Using a limited liability company (LLC) as the legal structure for your business has the advantage of providing you and your partners with limited liability protection. But it's important also to understand how you will be paid as a member or partner in a multi-member LLC.
Under federal tax laws, LLCs are viewed as "pass-through" entities. In other words, the LLC is not viewed as a taxable entity in its own right, and its profit and losses are instead passed through to its members.
By default, a multi-member LLC is taxed as a partnership. That means that, while you will still get the limited liability protection of being a member of an LLC, you and your partners also bear the full brunt of the taxes payable on your LLC's income.
Your Income as a Partner in an LLC
In this standard, default scenario, the members of a multi-member LLC can't be paid on a salaried basis. Instead, the profits generated in the year are distributed to each member, who is then required to report this income to the IRS using Schedule K1 (form), Partner's Share of Income, Deductions, and Credits.
One important thing to note is that you will be required to pay taxes on these profits even if you don't physically withdraw your share of the profits. Members of an LLC might choose to leave profits inside the company for a number of reasons, including providing required cash for future expansion purposes. Even though you don't draw on your share of the profits, however, you will still be taxed on the amount that constitutes your share.
Special Allocation of Profits
Distributions of profits are generally based on each member's proportional ownership interest, which should be set out in your LLC's operating agreement. In some situations, however, members might decide to distribute profits based on something other than each member's percentage ownership interest in the LLC.
For example, John, Jack, and Mary have decided to form a multi-member LLC. Their total investment in the LLC is $100,000, but while John and Jack have contributed $25,000 each, Mary contributes $50,000. Rather than giving John and Jack a 25 percent ownership interest and Mary a 50 percent interest, the members decide to give each member a one-third ownership interest and distribute a higher proportion of the LLC's profits in the first five years to Mary in order to compensate her for her higher investment in the company.

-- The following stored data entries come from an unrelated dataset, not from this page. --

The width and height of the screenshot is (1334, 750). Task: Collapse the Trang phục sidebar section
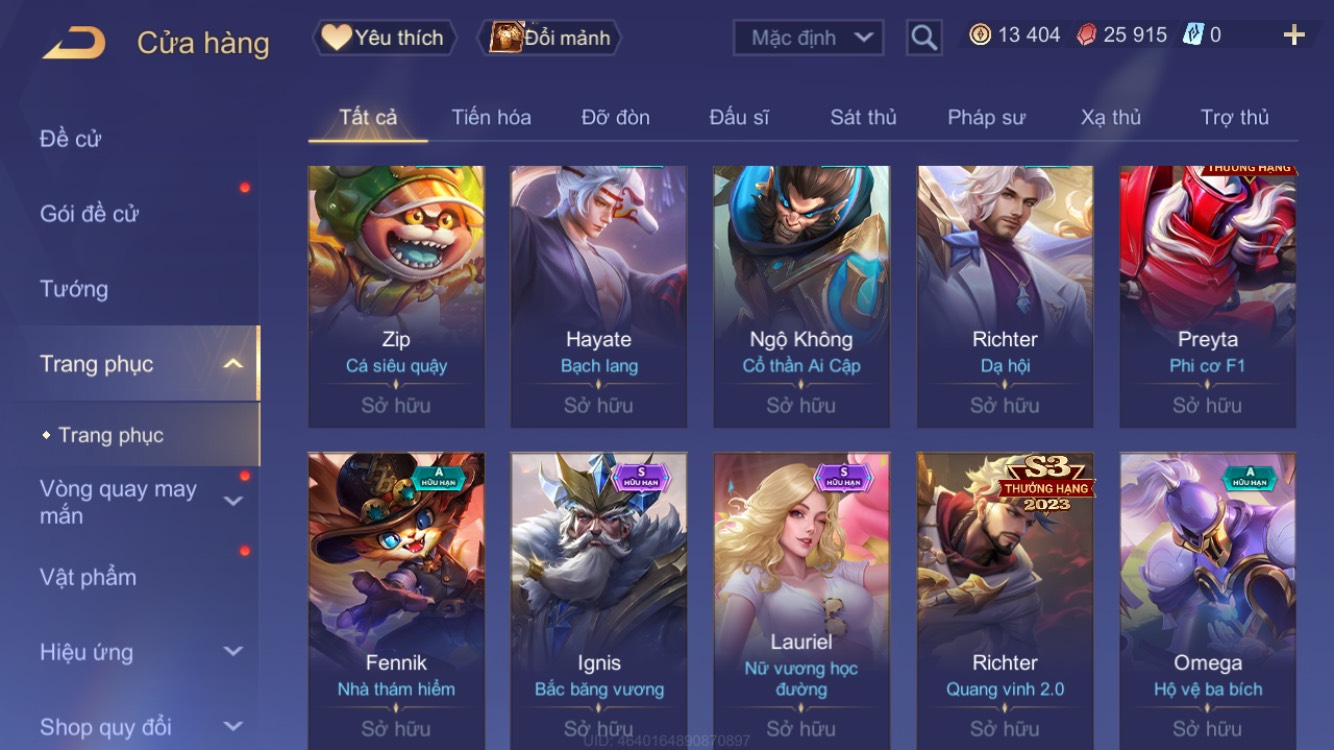tap(232, 364)
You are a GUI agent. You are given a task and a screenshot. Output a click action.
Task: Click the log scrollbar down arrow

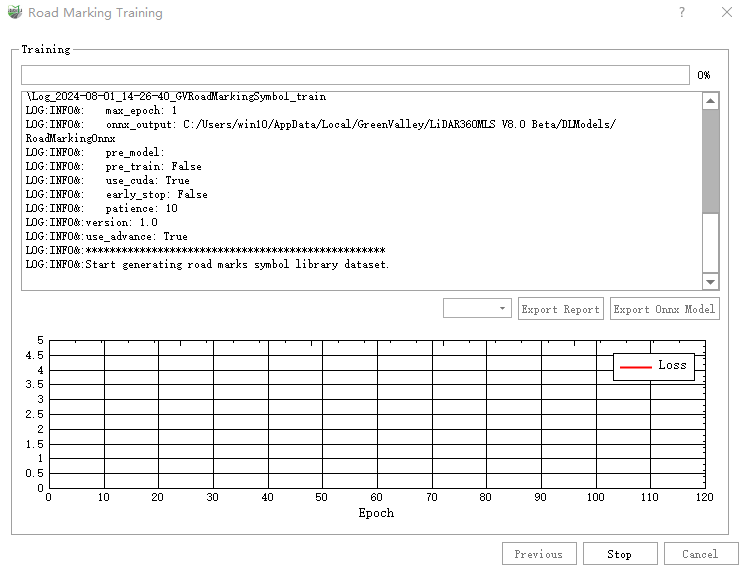coord(710,282)
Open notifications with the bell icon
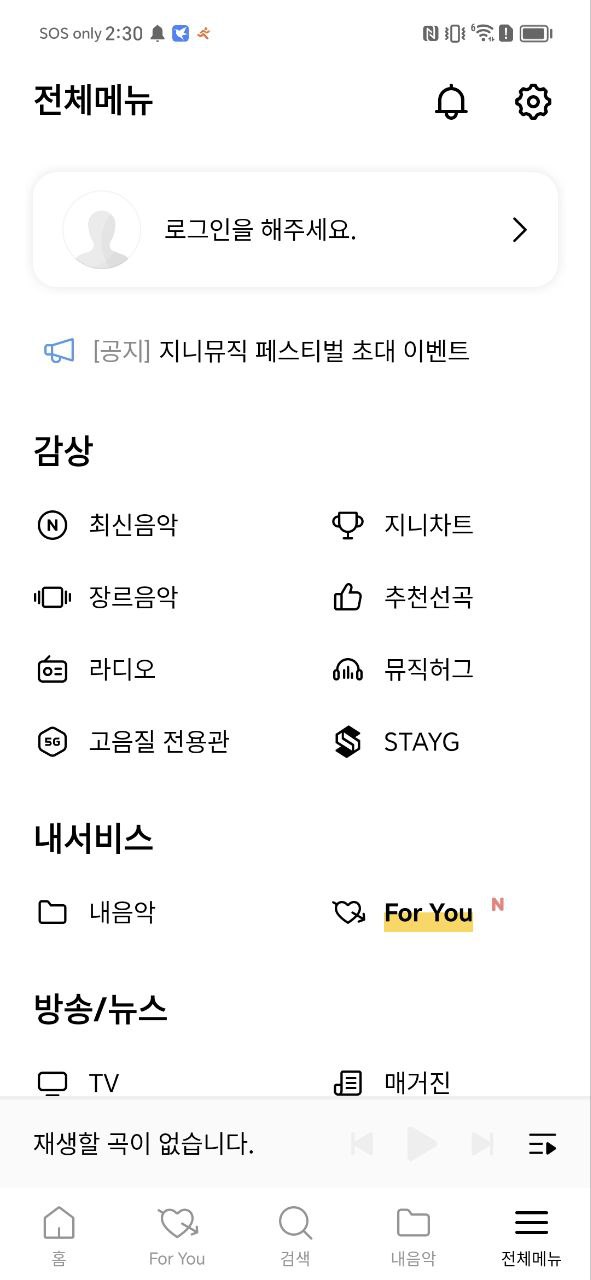Screen dimensions: 591x1280 (x=452, y=102)
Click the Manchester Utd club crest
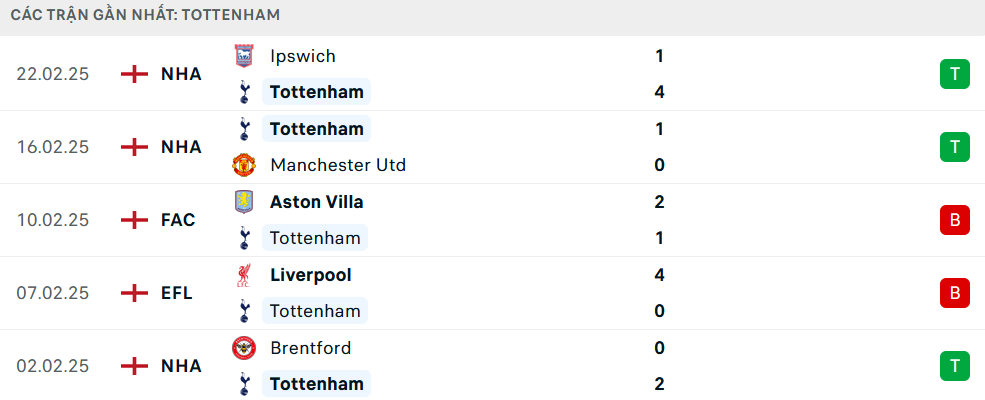985x400 pixels. pyautogui.click(x=243, y=165)
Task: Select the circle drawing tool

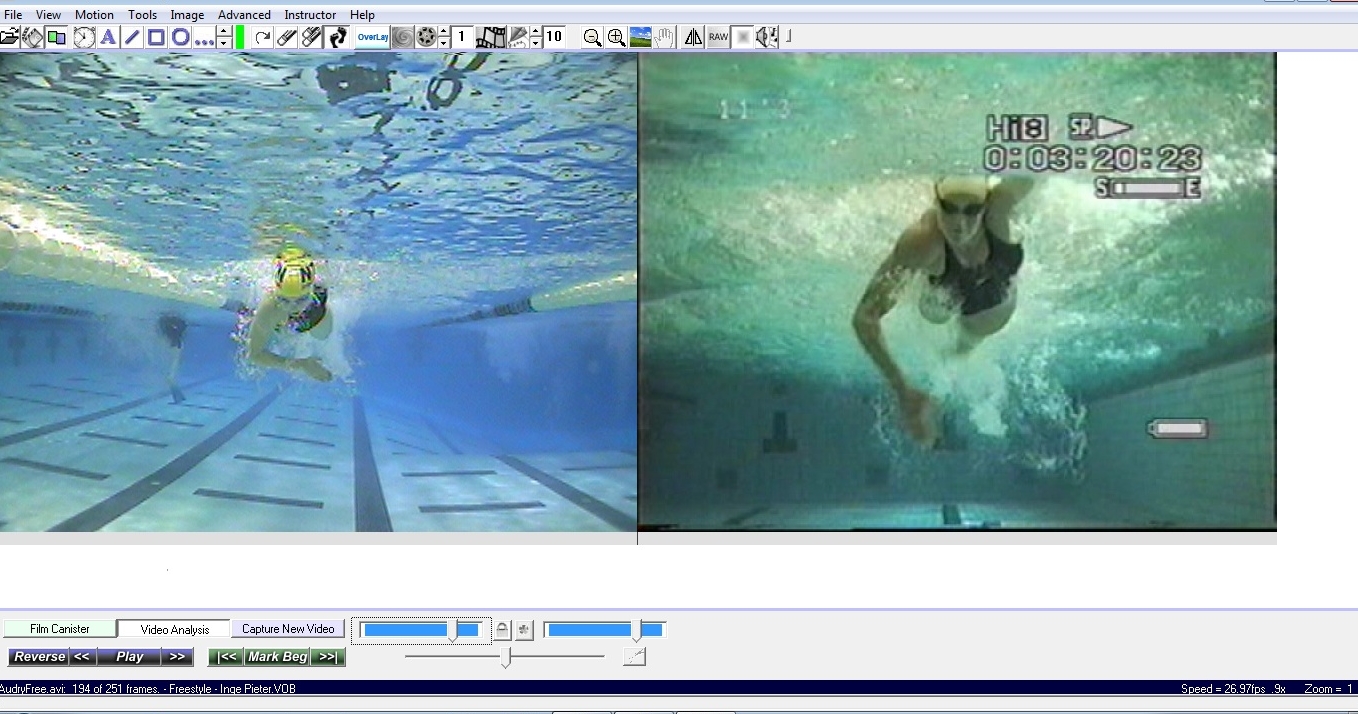Action: pos(180,38)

This is called a special allocation, and care must be taken to ensure that the IRS won't reject such special allocations as inappropriate. Because special allocations have the propensity to be abused, the IRS tends to scrutinize the reasons for such allocation. For example, if the member with the lowest personal tax bracket is given a larger share of profits for no other reason than because they have the lowest tax bracket, there is a possibility that the IRS will reject the special allocation being made and tax the partnership income according to each member's actual ownership interests.
Taxation as a Corporation
While taxation according to partnership rules is the default tax classification for a multi-member LLC, the LLC has the option of electing to be taxed as either a C Corporation or an S Corporation. In the case of opting to be taxed as a C Corporation, the LLC becomes a taxable entity in its own right, while opting to pay taxes as an S Corporation means the LLC remains a pass-through entity.
However, electing to be taxed as either a C Corporation or an S Corporation means the LLC is able to treat members like employees and pay them salaries. Payroll taxes are withheld from these payments, and at tax time, members will be treated as employees when it comes to this income. Because of this, the election to be taxed as an LLC can be an attractive option, particularly if members anticipate that profits will be left within the LLC rather than distributed.
When setting up a multi-member LLC, one important thing to consider is how the profits generated by the LLC will be taxed in the hands of the LLC's individual members. In some cases, it may be a good idea to consult with a tax adviser to see if electing to be taxed as a corporation might be more advantageous overall from a tax perspective.